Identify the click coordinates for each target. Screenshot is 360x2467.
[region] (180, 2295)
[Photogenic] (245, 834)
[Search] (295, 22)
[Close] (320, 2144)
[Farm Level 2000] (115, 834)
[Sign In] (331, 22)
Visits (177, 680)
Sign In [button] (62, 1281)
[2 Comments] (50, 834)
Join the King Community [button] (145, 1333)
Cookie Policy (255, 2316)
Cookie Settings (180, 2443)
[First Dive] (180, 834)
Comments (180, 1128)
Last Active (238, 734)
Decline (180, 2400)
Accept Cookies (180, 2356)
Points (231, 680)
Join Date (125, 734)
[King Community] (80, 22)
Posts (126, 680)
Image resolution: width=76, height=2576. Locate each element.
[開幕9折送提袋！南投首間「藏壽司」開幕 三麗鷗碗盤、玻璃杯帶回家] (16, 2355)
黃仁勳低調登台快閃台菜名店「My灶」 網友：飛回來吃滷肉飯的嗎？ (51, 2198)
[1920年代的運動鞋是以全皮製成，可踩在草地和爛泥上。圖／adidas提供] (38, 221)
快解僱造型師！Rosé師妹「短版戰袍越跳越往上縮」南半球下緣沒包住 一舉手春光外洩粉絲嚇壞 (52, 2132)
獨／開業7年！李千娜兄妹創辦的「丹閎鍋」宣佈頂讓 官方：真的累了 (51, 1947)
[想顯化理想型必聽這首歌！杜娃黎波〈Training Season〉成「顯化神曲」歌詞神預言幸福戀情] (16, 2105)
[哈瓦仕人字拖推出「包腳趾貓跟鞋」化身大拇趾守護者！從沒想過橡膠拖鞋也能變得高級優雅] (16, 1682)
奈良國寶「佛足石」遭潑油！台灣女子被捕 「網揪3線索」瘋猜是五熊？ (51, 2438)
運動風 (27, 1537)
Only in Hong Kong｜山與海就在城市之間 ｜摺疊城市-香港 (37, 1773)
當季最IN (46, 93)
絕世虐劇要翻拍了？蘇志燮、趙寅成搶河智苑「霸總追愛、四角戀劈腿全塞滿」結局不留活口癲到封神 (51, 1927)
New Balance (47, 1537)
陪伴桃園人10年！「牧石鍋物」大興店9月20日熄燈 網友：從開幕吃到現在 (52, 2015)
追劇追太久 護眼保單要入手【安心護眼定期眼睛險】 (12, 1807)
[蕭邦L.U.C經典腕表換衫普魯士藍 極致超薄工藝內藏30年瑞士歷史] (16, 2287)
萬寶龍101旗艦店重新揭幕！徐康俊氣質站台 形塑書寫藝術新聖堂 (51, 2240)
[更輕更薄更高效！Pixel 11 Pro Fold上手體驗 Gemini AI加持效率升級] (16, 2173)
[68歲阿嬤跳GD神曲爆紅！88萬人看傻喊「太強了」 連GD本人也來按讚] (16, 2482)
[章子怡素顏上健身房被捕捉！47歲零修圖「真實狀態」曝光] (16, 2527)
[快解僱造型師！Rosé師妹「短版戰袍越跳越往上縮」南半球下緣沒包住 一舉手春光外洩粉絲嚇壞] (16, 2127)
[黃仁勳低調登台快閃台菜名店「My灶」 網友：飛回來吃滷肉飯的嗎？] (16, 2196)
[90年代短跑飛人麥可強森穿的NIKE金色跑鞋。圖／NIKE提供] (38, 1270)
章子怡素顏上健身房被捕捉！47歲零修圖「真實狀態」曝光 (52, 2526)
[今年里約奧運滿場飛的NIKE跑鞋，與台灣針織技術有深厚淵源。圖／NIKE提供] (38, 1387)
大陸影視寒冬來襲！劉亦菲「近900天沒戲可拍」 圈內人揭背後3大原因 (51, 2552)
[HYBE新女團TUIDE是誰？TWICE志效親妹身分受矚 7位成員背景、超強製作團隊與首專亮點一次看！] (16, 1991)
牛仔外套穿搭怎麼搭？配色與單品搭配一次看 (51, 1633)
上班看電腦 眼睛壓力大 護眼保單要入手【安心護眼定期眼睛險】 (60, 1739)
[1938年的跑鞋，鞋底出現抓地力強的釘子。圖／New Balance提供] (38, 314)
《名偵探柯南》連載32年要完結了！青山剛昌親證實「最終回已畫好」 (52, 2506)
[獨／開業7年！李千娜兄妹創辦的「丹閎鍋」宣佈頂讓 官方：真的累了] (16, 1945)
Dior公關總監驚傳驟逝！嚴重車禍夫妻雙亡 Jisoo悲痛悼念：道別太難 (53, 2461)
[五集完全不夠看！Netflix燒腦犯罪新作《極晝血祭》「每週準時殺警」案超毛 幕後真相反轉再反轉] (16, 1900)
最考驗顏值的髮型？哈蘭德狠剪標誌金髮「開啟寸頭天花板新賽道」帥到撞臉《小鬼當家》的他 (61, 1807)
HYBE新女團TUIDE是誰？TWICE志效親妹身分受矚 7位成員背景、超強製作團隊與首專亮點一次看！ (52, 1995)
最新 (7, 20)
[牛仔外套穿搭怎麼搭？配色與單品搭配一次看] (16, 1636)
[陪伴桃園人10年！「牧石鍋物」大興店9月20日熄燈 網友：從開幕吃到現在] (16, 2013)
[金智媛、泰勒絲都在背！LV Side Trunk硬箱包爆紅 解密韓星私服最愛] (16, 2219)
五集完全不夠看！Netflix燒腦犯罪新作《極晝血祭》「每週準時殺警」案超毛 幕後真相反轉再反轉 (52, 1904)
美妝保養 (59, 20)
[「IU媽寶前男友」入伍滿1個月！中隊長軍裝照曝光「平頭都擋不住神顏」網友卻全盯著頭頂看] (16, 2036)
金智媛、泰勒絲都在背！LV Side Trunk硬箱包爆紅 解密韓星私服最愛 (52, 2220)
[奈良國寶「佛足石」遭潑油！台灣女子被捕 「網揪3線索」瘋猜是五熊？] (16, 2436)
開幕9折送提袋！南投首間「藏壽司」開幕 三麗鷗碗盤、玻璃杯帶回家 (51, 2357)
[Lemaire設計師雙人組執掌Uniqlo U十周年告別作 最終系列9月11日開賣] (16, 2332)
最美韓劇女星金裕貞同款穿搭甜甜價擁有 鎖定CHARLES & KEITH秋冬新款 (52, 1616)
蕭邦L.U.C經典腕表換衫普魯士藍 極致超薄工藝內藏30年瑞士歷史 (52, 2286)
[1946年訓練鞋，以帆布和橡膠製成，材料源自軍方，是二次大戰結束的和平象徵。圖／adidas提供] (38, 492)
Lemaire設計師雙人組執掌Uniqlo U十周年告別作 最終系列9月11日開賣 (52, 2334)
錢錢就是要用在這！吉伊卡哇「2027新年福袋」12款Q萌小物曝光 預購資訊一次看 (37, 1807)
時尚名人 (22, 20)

**Problem**
Go through the entries and restate each one exactly.

**Output below**
Identify the click coordinates for each target. Screenshot is 360x2467.
[region] (180, 2295)
[Photogenic] (245, 834)
[Search] (295, 22)
[Close] (320, 2144)
[Farm Level 2000] (115, 834)
[Sign In] (331, 22)
Visits (177, 680)
Sign In [button] (62, 1281)
[2 Comments] (50, 834)
Join the King Community [button] (145, 1333)
Cookie Policy (255, 2316)
Cookie Settings (180, 2443)
[First Dive] (180, 834)
Comments (180, 1128)
Last Active (238, 734)
Decline (180, 2400)
Accept Cookies (180, 2356)
Points (231, 680)
Join Date (125, 734)
[King Community] (80, 22)
Posts (126, 680)
Image resolution: width=76, height=2576. Locate each element.
[開幕9折送提袋！南投首間「藏壽司」開幕 三麗鷗碗盤、玻璃杯帶回家] (16, 2355)
黃仁勳低調登台快閃台菜名店「My灶」 網友：飛回來吃滷肉飯的嗎？ (51, 2198)
[1920年代的運動鞋是以全皮製成，可踩在草地和爛泥上。圖／adidas提供] (38, 221)
快解僱造型師！Rosé師妹「短版戰袍越跳越往上縮」南半球下緣沒包住 一舉手春光外洩粉絲嚇壞 (52, 2132)
獨／開業7年！李千娜兄妹創辦的「丹閎鍋」宣佈頂讓 官方：真的累了 (51, 1947)
[想顯化理想型必聽這首歌！杜娃黎波〈Training Season〉成「顯化神曲」歌詞神預言幸福戀情] (16, 2105)
[哈瓦仕人字拖推出「包腳趾貓跟鞋」化身大拇趾守護者！從沒想過橡膠拖鞋也能變得高級優雅] (16, 1682)
奈良國寶「佛足石」遭潑油！台灣女子被捕 「網揪3線索」瘋猜是五熊？ (51, 2438)
運動風 (27, 1537)
Only in Hong Kong｜山與海就在城市之間 ｜摺疊城市-香港 (37, 1773)
當季最IN (46, 93)
絕世虐劇要翻拍了？蘇志燮、趙寅成搶河智苑「霸總追愛、四角戀劈腿全塞滿」結局不留活口癲到封神 (51, 1927)
New Balance (47, 1537)
陪伴桃園人10年！「牧石鍋物」大興店9月20日熄燈 網友：從開幕吃到現在 (52, 2015)
追劇追太久 護眼保單要入手【安心護眼定期眼睛險】 (12, 1807)
[蕭邦L.U.C經典腕表換衫普魯士藍 極致超薄工藝內藏30年瑞士歷史] (16, 2287)
萬寶龍101旗艦店重新揭幕！徐康俊氣質站台 形塑書寫藝術新聖堂 (51, 2240)
[更輕更薄更高效！Pixel 11 Pro Fold上手體驗 Gemini AI加持效率升級] (16, 2173)
[68歲阿嬤跳GD神曲爆紅！88萬人看傻喊「太強了」 連GD本人也來按讚] (16, 2482)
[章子怡素顏上健身房被捕捉！47歲零修圖「真實狀態」曝光] (16, 2527)
[快解僱造型師！Rosé師妹「短版戰袍越跳越往上縮」南半球下緣沒包住 一舉手春光外洩粉絲嚇壞] (16, 2127)
[黃仁勳低調登台快閃台菜名店「My灶」 網友：飛回來吃滷肉飯的嗎？] (16, 2196)
[90年代短跑飛人麥可強森穿的NIKE金色跑鞋。圖／NIKE提供] (38, 1270)
章子怡素顏上健身房被捕捉！47歲零修圖「真實狀態」曝光 (52, 2526)
[今年里約奧運滿場飛的NIKE跑鞋，與台灣針織技術有深厚淵源。圖／NIKE提供] (38, 1387)
大陸影視寒冬來襲！劉亦菲「近900天沒戲可拍」 圈內人揭背後3大原因 (51, 2552)
[HYBE新女團TUIDE是誰？TWICE志效親妹身分受矚 7位成員背景、超強製作團隊與首專亮點一次看！] (16, 1991)
牛仔外套穿搭怎麼搭？配色與單品搭配一次看 (51, 1633)
上班看電腦 眼睛壓力大 護眼保單要入手【安心護眼定期眼睛險】 (60, 1739)
[1938年的跑鞋，鞋底出現抓地力強的釘子。圖／New Balance提供] (38, 314)
《名偵探柯南》連載32年要完結了！青山剛昌親證實「最終回已畫好」 (52, 2506)
[獨／開業7年！李千娜兄妹創辦的「丹閎鍋」宣佈頂讓 官方：真的累了] (16, 1945)
Dior公關總監驚傳驟逝！嚴重車禍夫妻雙亡 Jisoo悲痛悼念：道別太難 (53, 2461)
[五集完全不夠看！Netflix燒腦犯罪新作《極晝血祭》「每週準時殺警」案超毛 幕後真相反轉再反轉] (16, 1900)
最考驗顏值的髮型？哈蘭德狠剪標誌金髮「開啟寸頭天花板新賽道」帥到撞臉《小鬼當家》的他 (61, 1807)
HYBE新女團TUIDE是誰？TWICE志效親妹身分受矚 7位成員背景、超強製作團隊與首專亮點一次看！ (52, 1995)
最新 (7, 20)
[牛仔外套穿搭怎麼搭？配色與單品搭配一次看] (16, 1636)
[陪伴桃園人10年！「牧石鍋物」大興店9月20日熄燈 網友：從開幕吃到現在] (16, 2013)
[金智媛、泰勒絲都在背！LV Side Trunk硬箱包爆紅 解密韓星私服最愛] (16, 2219)
五集完全不夠看！Netflix燒腦犯罪新作《極晝血祭》「每週準時殺警」案超毛 幕後真相反轉再反轉 (52, 1904)
美妝保養 (59, 20)
[「IU媽寶前男友」入伍滿1個月！中隊長軍裝照曝光「平頭都擋不住神顏」網友卻全盯著頭頂看] (16, 2036)
金智媛、泰勒絲都在背！LV Side Trunk硬箱包爆紅 解密韓星私服最愛 (52, 2220)
[奈良國寶「佛足石」遭潑油！台灣女子被捕 「網揪3線索」瘋猜是五熊？] (16, 2436)
開幕9折送提袋！南投首間「藏壽司」開幕 三麗鷗碗盤、玻璃杯帶回家 (51, 2357)
[Lemaire設計師雙人組執掌Uniqlo U十周年告別作 最終系列9月11日開賣] (16, 2332)
最美韓劇女星金裕貞同款穿搭甜甜價擁有 鎖定CHARLES & KEITH秋冬新款 (52, 1616)
蕭邦L.U.C經典腕表換衫普魯士藍 極致超薄工藝內藏30年瑞士歷史 (52, 2286)
[1946年訓練鞋，以帆布和橡膠製成，材料源自軍方，是二次大戰結束的和平象徵。圖／adidas提供] (38, 492)
Lemaire設計師雙人組執掌Uniqlo U十周年告別作 最終系列9月11日開賣 (52, 2334)
錢錢就是要用在這！吉伊卡哇「2027新年福袋」12款Q萌小物曝光 預購資訊一次看 (37, 1807)
時尚名人 (22, 20)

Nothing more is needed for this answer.